His eyes fell on her bruised and scratched feet and he lifted one and gently removed the torn and muddied stocking. "Poor little feet," he said, his tone becoming very gentle.

"They do not hurt so much now."

"They should be bandaged nevertheless." Percy disappeared for a moment into the larger cabin. He reappeared a moment later with a bowl of water and a roll of bandages.

"Since there is no lady's maid aboard you shall have to make do with me." He told her with a smile.

"I confess I do not want you out of my sight Percy."

"Nor I you my dear," very gently.

"But what of your own wounds?" Marguerite asked suddenly, when a moment of silence had passed in which Percy began gently rubbing the dirt and blood away from her right foot.

"Never mind them sweetheart. They do not pain me at all anymore."

"How are you so strong?" she whispered.

"I have many supports. Yourself not the least." He smiled brightly as he spoke and lifted her foot to press a kiss to one of the cuts which it had endured for his sake.

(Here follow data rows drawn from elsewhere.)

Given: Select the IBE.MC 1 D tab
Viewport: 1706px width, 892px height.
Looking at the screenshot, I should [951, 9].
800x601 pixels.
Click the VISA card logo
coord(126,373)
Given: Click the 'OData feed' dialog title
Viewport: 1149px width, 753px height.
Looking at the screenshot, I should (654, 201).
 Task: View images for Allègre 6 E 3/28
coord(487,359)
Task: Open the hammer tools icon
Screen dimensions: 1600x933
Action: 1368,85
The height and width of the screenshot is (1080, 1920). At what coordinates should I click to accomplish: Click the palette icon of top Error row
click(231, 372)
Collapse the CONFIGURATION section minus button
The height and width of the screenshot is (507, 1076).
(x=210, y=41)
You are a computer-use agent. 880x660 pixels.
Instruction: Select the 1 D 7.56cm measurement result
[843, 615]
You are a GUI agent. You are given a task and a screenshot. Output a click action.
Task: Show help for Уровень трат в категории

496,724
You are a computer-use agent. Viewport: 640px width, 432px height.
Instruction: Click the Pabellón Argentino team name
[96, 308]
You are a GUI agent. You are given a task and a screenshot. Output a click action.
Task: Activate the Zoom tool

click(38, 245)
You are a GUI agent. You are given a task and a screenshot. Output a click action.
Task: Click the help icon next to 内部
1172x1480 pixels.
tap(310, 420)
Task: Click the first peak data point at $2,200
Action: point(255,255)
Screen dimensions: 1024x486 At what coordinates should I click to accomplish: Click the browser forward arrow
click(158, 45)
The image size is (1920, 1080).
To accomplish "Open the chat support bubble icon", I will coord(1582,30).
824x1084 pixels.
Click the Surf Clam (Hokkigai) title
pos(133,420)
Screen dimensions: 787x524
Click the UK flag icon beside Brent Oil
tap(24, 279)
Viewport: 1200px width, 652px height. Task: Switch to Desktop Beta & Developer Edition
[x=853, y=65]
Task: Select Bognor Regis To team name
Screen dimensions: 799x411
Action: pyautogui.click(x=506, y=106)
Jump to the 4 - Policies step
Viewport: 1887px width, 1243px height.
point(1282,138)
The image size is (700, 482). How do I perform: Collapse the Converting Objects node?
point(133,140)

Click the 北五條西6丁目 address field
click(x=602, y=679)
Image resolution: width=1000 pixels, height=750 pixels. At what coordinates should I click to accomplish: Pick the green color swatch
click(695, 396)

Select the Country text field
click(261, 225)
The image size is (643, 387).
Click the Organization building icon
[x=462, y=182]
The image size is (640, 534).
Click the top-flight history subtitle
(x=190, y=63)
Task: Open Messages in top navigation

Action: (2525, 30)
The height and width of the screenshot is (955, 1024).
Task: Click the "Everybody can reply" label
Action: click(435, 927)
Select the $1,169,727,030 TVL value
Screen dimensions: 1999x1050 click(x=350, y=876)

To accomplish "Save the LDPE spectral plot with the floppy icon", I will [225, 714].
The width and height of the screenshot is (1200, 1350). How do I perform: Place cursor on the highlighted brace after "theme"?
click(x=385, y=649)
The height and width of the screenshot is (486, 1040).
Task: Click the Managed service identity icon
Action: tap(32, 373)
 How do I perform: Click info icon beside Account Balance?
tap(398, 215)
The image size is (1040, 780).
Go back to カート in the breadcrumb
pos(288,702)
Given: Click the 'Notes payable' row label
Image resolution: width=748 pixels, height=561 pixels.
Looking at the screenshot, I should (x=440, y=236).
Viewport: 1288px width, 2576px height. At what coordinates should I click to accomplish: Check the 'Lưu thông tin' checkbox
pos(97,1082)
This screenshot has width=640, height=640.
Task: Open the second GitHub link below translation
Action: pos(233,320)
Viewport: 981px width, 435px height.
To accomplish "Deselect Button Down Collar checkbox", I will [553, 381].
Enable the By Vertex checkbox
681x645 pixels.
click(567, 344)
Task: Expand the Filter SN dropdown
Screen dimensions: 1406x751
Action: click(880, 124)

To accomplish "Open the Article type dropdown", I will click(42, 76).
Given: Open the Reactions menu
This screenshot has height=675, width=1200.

Her eyes filled with sudden tears. "Percy, how could I not have known. I could have helped you… or at least pulled away the mask from your face when we were alone and given you rest from your masquerade. Instead I almost killed you."

Her tears were falling freely now and he rose quickly and moved to sit beside her. Drawing her into his arms he whispered, "Margo, my love, forgive me for not trusting you. I will never doubt you again."

"What have I done to deserve you?" Marguerite cried in distress, burying her face in his sleeve and sobbing bitterly.

"This is what you have done for me," brushing the hem of her skirt aside to reveal the poor feet once more.

"I did nothing but cause you to be beaten."

"Sweetheart, when I saw you safe and well, any sufferings suddenly became as nothing." His voice dropped to a husky whisper. "That moment, when you recognized me and ran to my side, was the happiest moment of my life."

"It was the happiest moment of mine as well." Marguerite brushed away her tears and smiled as she spoke. "At our wedding I was determined to reveal the true Percy Blakeney. I was not so blind then that I could not see that you were more than you professed. But this morning I saw you, unmasked, as you truly are, for the first time in my life."

"Are you disappointed with the result of your conquest?" He asked, speaking playfully once again.

But Marguerite, gazing into his blue eyes, spoke with great seriousness as she replied, "I am more humbled by you and prouder of who you are then words could ever tell."

Percy lifted a hand and brushed away a glittering tear which still hung on Marguerite's long lashes. Marguerite's breath caught in her throat and Percy drew back a little. He opened his mouth as if to speak but hesitated. Marguerite smiled suddenly, a tender, sparkling smile.

"Percy? Will you do something for me?"

"I am yours to command my lady."

She drew closer to him and whispered softly. "Will you kiss me now?"

"Faith my lady, I thought you'd never ask."